Twice in the Hellenistic era the Torah crossed the language barrier into Greek, and the Rabbis remembered the two events very differently. Both are recorded in exemplum 61 of Moses Gaster's 1924 Exempla of the Rabbis.

The first attempt was a simple transliteration of the Hebrew text into Greek letters, the work of five men at the court of Ptolemos (one of the Hellenistic Ptolemaic kings of Egypt, third century BCE). That day was an evil day for Israel, the sages said. Why? Because once the holy letters were flattened into a foreign alphabet, the protective strangeness of Hebrew was gone. Anyone could now handle the words without knowing what they carried. The Talmud in Soferim 1:7 compares that day to the day the Golden Calf was made.

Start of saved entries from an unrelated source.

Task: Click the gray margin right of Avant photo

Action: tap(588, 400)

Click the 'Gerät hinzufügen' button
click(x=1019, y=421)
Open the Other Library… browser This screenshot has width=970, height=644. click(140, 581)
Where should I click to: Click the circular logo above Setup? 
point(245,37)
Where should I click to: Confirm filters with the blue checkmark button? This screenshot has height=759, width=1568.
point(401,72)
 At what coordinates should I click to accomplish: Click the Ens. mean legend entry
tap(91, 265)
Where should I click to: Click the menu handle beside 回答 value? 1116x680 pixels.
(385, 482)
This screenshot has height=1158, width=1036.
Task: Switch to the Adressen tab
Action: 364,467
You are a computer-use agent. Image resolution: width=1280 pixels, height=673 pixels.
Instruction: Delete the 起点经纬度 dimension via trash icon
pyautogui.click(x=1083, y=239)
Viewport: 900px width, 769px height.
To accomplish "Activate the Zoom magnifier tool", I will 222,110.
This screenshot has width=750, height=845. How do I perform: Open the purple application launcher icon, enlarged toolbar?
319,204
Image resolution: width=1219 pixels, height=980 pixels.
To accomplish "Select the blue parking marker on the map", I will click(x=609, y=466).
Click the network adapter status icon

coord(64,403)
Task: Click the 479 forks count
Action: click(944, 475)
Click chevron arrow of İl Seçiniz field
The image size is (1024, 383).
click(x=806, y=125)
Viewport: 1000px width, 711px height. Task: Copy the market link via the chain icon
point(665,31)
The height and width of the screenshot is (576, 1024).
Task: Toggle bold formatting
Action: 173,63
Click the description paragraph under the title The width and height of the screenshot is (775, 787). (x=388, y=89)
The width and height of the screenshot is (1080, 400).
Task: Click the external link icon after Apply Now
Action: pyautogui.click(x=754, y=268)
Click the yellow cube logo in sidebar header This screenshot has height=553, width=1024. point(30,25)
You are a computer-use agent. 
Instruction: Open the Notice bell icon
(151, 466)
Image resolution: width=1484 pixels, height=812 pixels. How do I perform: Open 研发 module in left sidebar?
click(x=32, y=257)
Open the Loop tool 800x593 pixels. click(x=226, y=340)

The second attempt was the famous Septuagint, the full translation into Greek carried out, according to the legend, by seventy-two elders under the same King Ptolemy. The Talmud (Megillah 9a) describes how the king shut each of the seventy-two scholars in a separate cell, so that they could not consult one another, and then demanded the same translation from each. By miracle they produced identical texts. But the legend also says each of them introduced the same eighteen deliberate changes to certain verses, softening passages that a pagan king might have read too literally or too dangerously. For example, where the Torah says In the beginning God created, they wrote God in the beginning created, so Ptolemy would not misread bereshit ("in the beginning") as a first power preceding God.

The double tradition captures a lasting Jewish ambivalence about translation. A sacred text rendered into the tongue of the nations becomes available to everyone, which is a gain, and less securely itself, which is a loss. The day the Torah learned to speak Greek was at once a gift to the world and a wound for Israel.